- [PROBLEM DESCRIPTION]
Check each line of the records for "agent"; collect those that have it.

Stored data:
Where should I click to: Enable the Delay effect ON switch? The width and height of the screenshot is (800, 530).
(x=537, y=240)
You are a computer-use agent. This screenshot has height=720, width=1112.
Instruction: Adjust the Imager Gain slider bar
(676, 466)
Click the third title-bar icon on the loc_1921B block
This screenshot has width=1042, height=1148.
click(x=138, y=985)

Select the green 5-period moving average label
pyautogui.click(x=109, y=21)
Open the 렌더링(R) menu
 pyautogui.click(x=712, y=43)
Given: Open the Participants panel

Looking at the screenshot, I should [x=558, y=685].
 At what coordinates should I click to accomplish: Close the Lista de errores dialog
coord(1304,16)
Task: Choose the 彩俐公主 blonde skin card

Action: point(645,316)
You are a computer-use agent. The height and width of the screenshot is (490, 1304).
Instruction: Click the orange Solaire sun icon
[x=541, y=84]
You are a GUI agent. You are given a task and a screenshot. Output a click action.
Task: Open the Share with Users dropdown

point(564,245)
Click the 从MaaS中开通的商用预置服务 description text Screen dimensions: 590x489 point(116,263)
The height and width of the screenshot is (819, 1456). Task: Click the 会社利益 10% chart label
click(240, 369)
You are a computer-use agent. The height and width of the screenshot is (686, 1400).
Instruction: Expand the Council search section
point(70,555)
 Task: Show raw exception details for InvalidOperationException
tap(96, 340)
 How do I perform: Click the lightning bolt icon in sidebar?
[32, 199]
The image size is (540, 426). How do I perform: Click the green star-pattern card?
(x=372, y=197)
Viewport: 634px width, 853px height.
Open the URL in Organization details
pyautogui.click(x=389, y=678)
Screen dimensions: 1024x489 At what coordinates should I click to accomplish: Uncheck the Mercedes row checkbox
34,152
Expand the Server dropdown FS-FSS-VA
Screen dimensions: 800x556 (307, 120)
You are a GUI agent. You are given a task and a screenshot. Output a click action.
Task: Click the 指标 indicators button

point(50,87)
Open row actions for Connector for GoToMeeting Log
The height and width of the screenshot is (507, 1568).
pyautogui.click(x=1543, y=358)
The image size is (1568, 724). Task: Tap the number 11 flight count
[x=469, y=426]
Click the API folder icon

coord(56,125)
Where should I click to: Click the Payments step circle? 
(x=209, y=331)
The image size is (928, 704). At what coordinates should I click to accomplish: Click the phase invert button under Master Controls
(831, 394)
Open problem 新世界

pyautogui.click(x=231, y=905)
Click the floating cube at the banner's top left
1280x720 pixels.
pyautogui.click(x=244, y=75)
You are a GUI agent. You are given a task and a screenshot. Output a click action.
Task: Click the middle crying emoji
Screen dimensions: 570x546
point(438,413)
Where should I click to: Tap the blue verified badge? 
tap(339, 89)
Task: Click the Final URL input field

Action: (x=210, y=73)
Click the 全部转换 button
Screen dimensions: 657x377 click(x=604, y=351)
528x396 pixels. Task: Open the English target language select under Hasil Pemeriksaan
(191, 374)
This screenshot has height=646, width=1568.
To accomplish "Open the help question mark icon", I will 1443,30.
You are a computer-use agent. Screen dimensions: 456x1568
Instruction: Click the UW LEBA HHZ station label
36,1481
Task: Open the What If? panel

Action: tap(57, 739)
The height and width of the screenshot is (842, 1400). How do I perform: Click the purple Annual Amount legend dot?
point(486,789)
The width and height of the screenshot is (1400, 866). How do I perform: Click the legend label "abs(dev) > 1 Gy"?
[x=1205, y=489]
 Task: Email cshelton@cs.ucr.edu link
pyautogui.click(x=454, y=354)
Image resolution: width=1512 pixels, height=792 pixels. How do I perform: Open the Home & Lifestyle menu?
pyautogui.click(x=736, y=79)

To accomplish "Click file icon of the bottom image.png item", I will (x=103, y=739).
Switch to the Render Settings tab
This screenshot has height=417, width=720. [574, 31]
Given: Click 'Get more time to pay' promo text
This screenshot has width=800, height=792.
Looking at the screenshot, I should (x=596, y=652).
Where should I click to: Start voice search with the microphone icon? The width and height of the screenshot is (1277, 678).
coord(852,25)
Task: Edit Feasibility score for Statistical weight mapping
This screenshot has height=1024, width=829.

- [EXPECTED ANSWER]
You are a computer-use agent. This screenshot has height=720, width=1112.
You are a computer-use agent. The height and width of the screenshot is (490, 1304).
You are a GUI agent. You are given a task and a screenshot. Output a click action.
You are a computer-use agent. The height and width of the screenshot is (686, 1400).
You are a GUI agent. You are given a task and a screenshot. Output a click action.
You are a GUI agent. You are given a task and a screenshot. Output a click action.
You are a computer-use agent. Screen dimensions: 456x1568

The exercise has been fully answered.